# Script path: functions/smote_over_sampling.py

# This script is part of the 'ImbalancedLearningRegression' package, which was developed by: 
# Wu, W., Kunz, N., & Branco, P. (2022). ImbalancedLearningRegression - A Python Package to Tackle the Imbalanced Regression Problem. In Joint European Conference on Machine Learning and Knowledge Discovery in Databases (pp. 645–648). Springer.

# It has been adapted to incorporate the relevance function and control points calculated based on adjusted boxplot statistics, rather than the original boxplot statistics, used by the original developer, to better handle the imbalanced regression problem.

# The 'ImbalancedLearningRegression' Python package was developed based on the following papers: 
# Branco, P., Torgo, L., Ribeiro, R. (2017). SMOGN: A Pre-Processing Approach for Imbalanced Regression. Proceedings of Machine Learning Research, 74:36-50. http://proceedings.mlr.press/v74/branco17a/branco17a.pdf
# Branco, P., Torgo, L., & Ribeiro, R. P. (2019). Pre-processing approaches for imbalanced distributions in regression. Neurocomputing, 343, 76-99. https://www.sciencedirect.com/science/article/abs/pii/S0925231219301638
# Torgo, L., Ribeiro, R. P., Pfahringer, B., & Branco, P. (2013, September).
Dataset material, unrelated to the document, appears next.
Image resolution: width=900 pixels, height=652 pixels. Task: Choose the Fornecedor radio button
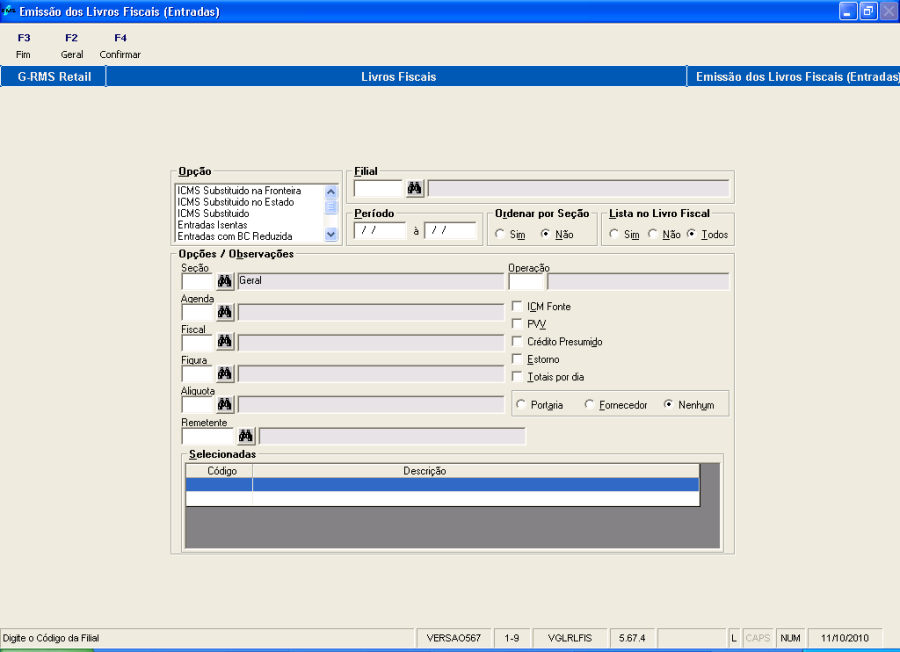click(x=590, y=405)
Smote for regression. In Portuguese conference on artificial intelligence (pp. 378-389). Springer, Berlin, Heidelberg. https://link.springer.com/chapter/10.1007/978-3-642-40669-0_33

# This script contains a function for generating synthetic observations, which is the primary function underlying the over-sampling technique utilized in the higher main function 'smote()'.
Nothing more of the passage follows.